Published online by Cambridge University Press: 20 January 2010
From the late nineteenth century through the post-World War II era, the case for “economic” regulation – that is, policies that govern entry and exit, competitive practices, the size of economic units, or the prices that firms could charge – rested on a combination of two claims. First, concentrations of economic power enabled large corporations to impose monopoly prices on consumers, citizens, and potential competitors. As a result, governments had to fashion some means to hold corporations accountable and preserve competitive markets or, if this proved impossible for technical reasons, to guarantee results that would be sufficiently market-like. A second claim, most salient during the Great Depression, was that “ruinous” market competition could be the source of great instability. Left to their own devices, corporations would engage in price wars, creating destabilizing price fluctuations and bankruptcies. Regulations could inject stability by managing the conditions of competition. Regardless of the claim in question – claims that were, in practice, difficult to reconcile – policymakers asserted that regulations provided the only means of forcing higher levels of political accountability and thereby promoting the public interest.

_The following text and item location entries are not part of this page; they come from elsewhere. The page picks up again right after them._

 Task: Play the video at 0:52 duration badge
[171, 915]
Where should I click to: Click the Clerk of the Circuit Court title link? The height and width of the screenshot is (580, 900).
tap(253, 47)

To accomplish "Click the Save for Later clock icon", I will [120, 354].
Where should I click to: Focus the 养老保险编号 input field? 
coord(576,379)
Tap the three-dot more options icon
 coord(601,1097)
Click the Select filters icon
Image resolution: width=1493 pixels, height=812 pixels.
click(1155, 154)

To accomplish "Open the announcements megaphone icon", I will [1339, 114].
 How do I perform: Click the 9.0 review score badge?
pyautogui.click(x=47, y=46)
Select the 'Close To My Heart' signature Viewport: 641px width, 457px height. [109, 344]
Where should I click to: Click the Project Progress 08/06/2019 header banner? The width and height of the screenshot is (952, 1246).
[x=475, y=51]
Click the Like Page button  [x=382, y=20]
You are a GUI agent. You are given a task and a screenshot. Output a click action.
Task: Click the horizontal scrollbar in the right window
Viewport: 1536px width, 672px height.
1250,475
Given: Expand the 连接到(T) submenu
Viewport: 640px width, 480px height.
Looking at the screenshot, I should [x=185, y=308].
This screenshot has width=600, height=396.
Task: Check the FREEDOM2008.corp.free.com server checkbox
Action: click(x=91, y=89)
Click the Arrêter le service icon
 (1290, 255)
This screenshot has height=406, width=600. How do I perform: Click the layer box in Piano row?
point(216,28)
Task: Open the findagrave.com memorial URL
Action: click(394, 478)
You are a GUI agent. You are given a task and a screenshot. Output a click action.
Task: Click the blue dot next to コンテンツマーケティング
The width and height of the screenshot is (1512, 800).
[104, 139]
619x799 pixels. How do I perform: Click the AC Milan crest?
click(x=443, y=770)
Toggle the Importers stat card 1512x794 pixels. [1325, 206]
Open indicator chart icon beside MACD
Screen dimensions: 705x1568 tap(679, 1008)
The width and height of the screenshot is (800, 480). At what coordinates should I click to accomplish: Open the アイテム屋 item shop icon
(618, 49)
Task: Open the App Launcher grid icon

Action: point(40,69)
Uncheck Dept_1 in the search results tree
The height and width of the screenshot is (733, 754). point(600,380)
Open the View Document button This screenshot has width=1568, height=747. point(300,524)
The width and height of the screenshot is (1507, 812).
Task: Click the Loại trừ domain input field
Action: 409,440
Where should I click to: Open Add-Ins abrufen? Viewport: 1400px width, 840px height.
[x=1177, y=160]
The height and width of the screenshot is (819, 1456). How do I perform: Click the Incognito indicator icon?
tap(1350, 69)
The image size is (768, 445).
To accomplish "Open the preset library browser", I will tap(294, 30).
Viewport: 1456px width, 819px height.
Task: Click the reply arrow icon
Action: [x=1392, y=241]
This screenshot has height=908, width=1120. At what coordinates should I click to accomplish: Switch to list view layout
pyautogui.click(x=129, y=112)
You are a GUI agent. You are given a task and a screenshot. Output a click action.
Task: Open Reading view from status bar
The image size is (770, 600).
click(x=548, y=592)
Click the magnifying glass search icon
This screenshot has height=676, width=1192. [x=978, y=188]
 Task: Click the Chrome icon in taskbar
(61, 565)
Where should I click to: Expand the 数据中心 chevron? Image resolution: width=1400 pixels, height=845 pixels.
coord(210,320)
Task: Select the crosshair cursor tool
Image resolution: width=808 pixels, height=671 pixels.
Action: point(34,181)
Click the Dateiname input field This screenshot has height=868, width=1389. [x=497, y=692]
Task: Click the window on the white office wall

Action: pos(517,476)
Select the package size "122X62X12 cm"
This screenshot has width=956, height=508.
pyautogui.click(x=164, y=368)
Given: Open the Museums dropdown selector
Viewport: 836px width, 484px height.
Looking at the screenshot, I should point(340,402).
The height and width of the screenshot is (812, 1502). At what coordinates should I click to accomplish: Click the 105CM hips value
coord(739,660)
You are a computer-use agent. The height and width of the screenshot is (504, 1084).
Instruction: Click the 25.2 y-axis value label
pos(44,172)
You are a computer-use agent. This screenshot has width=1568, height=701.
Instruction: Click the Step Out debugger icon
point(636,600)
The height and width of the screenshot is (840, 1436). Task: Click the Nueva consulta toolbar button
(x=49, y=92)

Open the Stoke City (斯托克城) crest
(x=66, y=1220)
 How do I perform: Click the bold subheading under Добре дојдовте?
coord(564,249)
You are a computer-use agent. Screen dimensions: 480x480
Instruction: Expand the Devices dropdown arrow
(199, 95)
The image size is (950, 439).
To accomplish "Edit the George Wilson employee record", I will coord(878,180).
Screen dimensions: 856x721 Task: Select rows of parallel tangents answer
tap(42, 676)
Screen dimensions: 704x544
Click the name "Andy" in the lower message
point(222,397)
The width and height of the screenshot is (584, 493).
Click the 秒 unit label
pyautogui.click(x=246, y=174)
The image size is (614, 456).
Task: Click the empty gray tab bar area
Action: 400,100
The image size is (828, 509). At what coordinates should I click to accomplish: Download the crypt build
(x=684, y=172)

Quite naturally, regulation became an issue of abiding interest to political scientists from the first legislative adoption of regulatory strategies to constrain the economic power of businesses. Research ranged across a host of issues including bureaucratic politics, the power of organizational life cycles, the challenges of exercising political control over regulatory bureaucracies, the relative power of competing principals, the representation of interests in the regulatory process, the dynamics of regulatory capture, the vagaries of regulatory federalism, and the quality of regulatory policies more generally.